Extracto de la página →
::::
Por Ricardo Vicente López
Tal vez el título, amigo lector, pueda confundirlo o incomodarlo. Pero es necesario que podamos desnudar, descifrar, decodificar, la versión de la historia que nos han contado. Veamos. El relato de la vida colectiva es una narración hecha por personas diferentes: investigadores, animadores, que participan en el relato de la historia colectiva. Esa historia no siempre plasma el sentido colectivo, sino que, las más de las veces, responde, consciente o no, a los intereses de la clase dominante. Esta se impone mediante múltiples mecanismos, muchos de ellos fuera del alcance de la comprensión de las mayorías.
La palabra “enajenación” significa, en el lenguaje cotidiano, “entregar a otro el dominio de una cosa”. En filosofía, se habla del problema de la enajenación, que tiene su relación con el significado de la vida cotidiana. Comúnmente se refiere a un sentimiento de separación, de estar solo y lejos de otros; o como una pérdida de control de la propia vida e incluso como la sensación de distanciamiento de sí mismo o de la sociedad.
La enajenación, en términos marxistas, se refiere a la separación, o la pérdida, del trabajador de los productos de su propio trabajo. Marx expresó esta idea a partir del hecho de que en la sociedad capitalista, el obrero vende anticipadamente su capacidad de trabajar, por lo cual el resultado de su trabajo, el producto, se presenta como algo que ya no le pertenece a él, se convierte en algo independiente de él.
::::
Datos mostrados →
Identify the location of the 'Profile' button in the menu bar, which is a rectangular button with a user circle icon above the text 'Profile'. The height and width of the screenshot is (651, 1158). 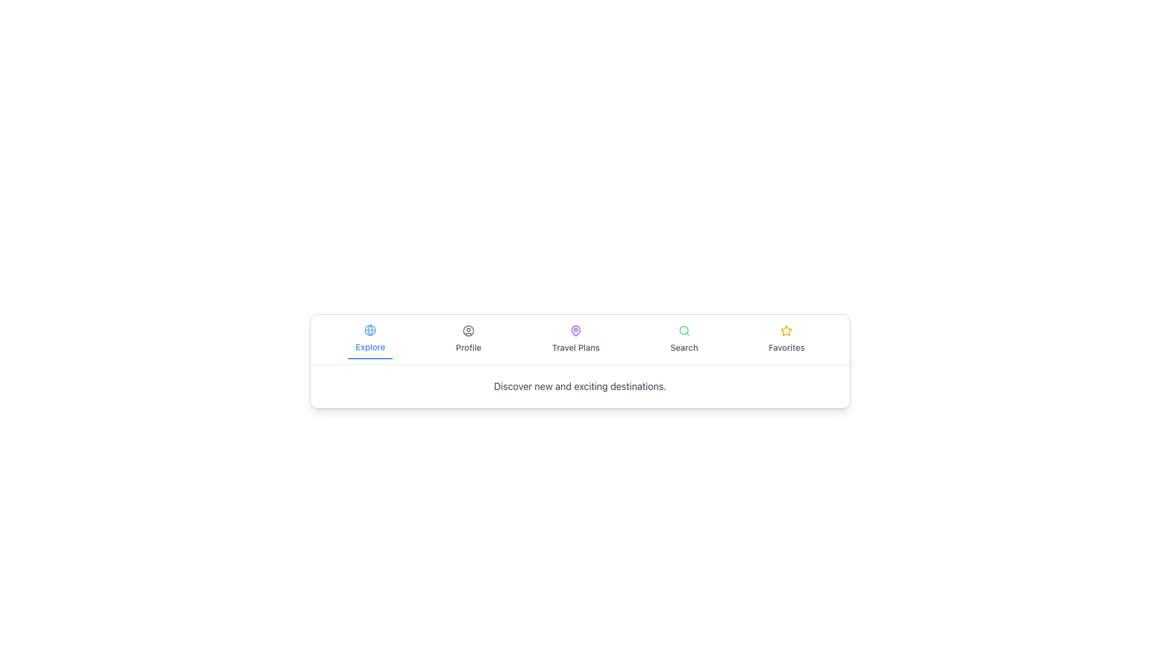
::::
Ejercicio propuesto 1 → Según el texto sobre la enajenación, ¿qué significa la palabra "enajenación" en el lenguaje cotidiano?
Ejercicio propuesto 2 → Prosigue el texto sobre la enajenación a partir de su última oración.
El listado no tiene ninguna relación con el texto sobre la enajenación.

Respuesta 1 → Significa "entregar a otro el dominio de una cosa".

Respuesta 2 →
Para nuestro caso, la vida social, el resultado de nuestras acciones colectivas, es decir la historia, aparece ante nosotros como un resultado extraño, ajeno. El resultado de ello es que la historia se nos presente como ajena, por ello es una historia enajenada. Esa enajenación es un proceso que se da en nuestras conciencias, por tal razón el problema está en nosotros. Somos nosotros los que debemos resolverlo.
Para ello es necesario revisar todo lo que nos han enseñado, en las diversas historias que hemos tenido que estudiar, algunas de ellas con evidentes sesgos propagandísticos. Éstas son más fáciles de criticar o rechazar. Lo realmente difícil es desentrañar en las otras los mensajes implícitos, esos que se mantienen escondidos entre renglón y renglón, que requiere el desarrollo de investigaciones que, las más de las veces, no están a nuestro alcance.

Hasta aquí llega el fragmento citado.